Exercise aim
All that is wanted is a word-for-word copy of the line with "The image size is (578, 1034)." and every line after it in the data below.

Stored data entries
------------------------------------------------------------------------

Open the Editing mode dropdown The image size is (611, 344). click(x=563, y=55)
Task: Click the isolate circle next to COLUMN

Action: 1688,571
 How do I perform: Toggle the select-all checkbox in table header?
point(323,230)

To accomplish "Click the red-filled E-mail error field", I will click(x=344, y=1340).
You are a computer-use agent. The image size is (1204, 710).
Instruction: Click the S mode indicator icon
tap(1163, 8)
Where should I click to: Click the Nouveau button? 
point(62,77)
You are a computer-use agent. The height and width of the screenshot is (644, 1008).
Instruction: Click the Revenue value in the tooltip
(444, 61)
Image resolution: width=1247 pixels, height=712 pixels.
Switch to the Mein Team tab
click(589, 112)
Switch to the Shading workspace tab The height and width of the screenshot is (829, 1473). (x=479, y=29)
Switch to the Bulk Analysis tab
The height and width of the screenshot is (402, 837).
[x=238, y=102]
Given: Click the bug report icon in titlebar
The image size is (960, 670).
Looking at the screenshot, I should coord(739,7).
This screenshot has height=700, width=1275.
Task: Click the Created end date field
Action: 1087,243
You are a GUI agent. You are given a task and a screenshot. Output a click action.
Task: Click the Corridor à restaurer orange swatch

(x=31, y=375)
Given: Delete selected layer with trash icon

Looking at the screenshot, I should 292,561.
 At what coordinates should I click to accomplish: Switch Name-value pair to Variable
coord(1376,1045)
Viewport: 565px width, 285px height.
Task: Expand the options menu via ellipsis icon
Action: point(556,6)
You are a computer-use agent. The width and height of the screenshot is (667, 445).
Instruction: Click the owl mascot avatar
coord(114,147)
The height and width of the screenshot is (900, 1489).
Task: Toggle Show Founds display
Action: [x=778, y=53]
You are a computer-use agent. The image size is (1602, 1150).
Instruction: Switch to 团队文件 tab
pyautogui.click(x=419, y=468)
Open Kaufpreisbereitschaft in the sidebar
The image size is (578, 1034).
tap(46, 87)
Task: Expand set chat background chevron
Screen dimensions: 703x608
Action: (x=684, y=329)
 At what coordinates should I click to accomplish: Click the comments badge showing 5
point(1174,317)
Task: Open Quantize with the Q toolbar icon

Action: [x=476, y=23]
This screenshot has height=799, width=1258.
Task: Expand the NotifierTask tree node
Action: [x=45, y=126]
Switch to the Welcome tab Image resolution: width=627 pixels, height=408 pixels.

------------------------------------------------------------------------

Your response
The image size is (578, 1034).
tap(46, 87)
Task: Expand set chat background chevron
Screen dimensions: 703x608
Action: (x=684, y=329)
 At what coordinates should I click to accomplish: Click the comments badge showing 5
point(1174,317)
Task: Open Quantize with the Q toolbar icon

Action: [x=476, y=23]
This screenshot has height=799, width=1258.
Task: Expand the NotifierTask tree node
Action: [x=45, y=126]
Switch to the Welcome tab Image resolution: width=627 pixels, height=408 pixels.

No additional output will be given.